The people we are closest with are our biggest teachers and typically our most difficult relationships. They act as mirrors for us. So, if we are triggered by the things they say or do, then we can be sure that those negative feelings are present to show us that we have an old wound or pattern that needs to be dealt with. These wounds and negative patterns stem from our childhood. We learn from our parents’ examples how we should treat ourselves and others. As we move forward in life, it is so important to find out who we are as a unique individual. We are our own person with both positive and negative traits that all need to be identified, accepted and appreciated.

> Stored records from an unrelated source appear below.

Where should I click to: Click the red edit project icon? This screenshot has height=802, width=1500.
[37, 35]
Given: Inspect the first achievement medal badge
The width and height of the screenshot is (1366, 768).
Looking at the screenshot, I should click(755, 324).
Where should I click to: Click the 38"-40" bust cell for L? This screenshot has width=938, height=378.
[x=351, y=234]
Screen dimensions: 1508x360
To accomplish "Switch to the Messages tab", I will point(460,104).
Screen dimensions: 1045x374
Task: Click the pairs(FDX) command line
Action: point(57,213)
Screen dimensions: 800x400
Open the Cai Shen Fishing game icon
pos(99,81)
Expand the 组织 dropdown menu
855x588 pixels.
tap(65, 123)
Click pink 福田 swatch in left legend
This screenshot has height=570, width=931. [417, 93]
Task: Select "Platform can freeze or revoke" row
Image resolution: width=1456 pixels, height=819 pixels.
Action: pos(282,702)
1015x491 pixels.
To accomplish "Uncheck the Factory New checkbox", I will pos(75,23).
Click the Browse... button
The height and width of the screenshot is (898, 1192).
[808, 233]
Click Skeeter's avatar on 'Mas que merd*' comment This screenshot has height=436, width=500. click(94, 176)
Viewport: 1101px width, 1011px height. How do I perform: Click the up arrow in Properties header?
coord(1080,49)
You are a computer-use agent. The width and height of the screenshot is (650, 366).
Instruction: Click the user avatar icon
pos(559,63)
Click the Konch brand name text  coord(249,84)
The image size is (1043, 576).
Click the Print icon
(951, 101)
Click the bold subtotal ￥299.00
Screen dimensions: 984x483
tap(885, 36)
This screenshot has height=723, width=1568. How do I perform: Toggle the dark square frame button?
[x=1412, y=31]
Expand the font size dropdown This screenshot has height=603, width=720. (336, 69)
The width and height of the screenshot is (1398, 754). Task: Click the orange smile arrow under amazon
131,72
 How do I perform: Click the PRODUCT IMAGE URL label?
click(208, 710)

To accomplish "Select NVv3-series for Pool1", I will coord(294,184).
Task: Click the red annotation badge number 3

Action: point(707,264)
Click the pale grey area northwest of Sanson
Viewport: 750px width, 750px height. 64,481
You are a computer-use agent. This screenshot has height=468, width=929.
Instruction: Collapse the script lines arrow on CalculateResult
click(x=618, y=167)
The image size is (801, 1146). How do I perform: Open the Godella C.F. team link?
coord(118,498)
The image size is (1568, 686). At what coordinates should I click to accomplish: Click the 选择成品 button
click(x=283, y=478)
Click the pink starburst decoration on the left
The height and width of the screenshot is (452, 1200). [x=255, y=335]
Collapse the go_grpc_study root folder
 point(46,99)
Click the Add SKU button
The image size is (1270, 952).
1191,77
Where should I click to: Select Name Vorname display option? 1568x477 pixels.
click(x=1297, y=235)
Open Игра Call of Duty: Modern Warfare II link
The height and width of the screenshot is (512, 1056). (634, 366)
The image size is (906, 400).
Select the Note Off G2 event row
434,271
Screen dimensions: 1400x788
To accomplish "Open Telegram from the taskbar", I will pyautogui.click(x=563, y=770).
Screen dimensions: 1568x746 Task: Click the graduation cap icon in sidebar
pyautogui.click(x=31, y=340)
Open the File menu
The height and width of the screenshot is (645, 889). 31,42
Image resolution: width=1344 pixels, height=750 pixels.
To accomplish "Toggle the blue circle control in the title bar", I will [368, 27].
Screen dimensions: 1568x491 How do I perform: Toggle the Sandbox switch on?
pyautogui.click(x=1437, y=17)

So, here are some reminders from some of the courses of how we can practice self-love in order to keep the focus on ourselves instead of blaming and pointing the finger at others as the source of our own distress and lack of fulfillment:
· Pay attention to your feelings. Are you feeling guilty and judging yourself? If so, what is the truth about the situation? Did you make the right choice? If the answer is yes, then stand firm in your decision. If the answer is no, be accountable through a clearing conversation or self-reflection.
· Is someone trying to make you feel guilty? Are they judging you? If so, DETACH! Don’t give them your time and energy trying to convince them to see things your way. If and when they are ready to reconnect and be accountable, then you can re-engage and clear the air.
· Allow any and all of your feelings to come to the surface. Choose to love and accept yourself even when you are feeling badly. You can’t heal if you suppress your feelings. They have to be fully expressed through a conversation, self-reflection or writing/journaling.
· Make time for yourself each and every day even if it’s just for a few minutes. Take time to breath, relax and give yourself a break. It is extremely important to do things for yourself that nourish your soul, mind and body.
· Keep an open mind and always continue to learn and grow. We are constantly evolving, so it is important to explore fresh ideas. I find that it’s very important to keep the new and enlightening concepts I’ve learned (especially from Intuitive Development) in the forefront of my mind so as not to fall back into old negative patterns.
· Don’t go it alone. Reach out for support in your times of need.
· Do what brings you joy. Maybe take a walk, go for a drive, read a book, do a craft, have lunch with a friend, get a massage, go dancing, plan a romantic date, take a trip... Make enjoyment a priority in your life and know that you deserve to have fun and be happy.
· Keep your focus on the positive aspects of your life. Remind yourself of the strength you possess as well as your best qualities and count your blessings. Gratitude is essential to having an abundant life!
Please choose to love and honor yourself and know your worth. When you do this for yourself, you then teach others how to treat you as well. The most important relationship you will ever have is the one you have with YOURSELF. So, the key to having healthy relationships and a fulfilling life is to practice SELF-LOVE!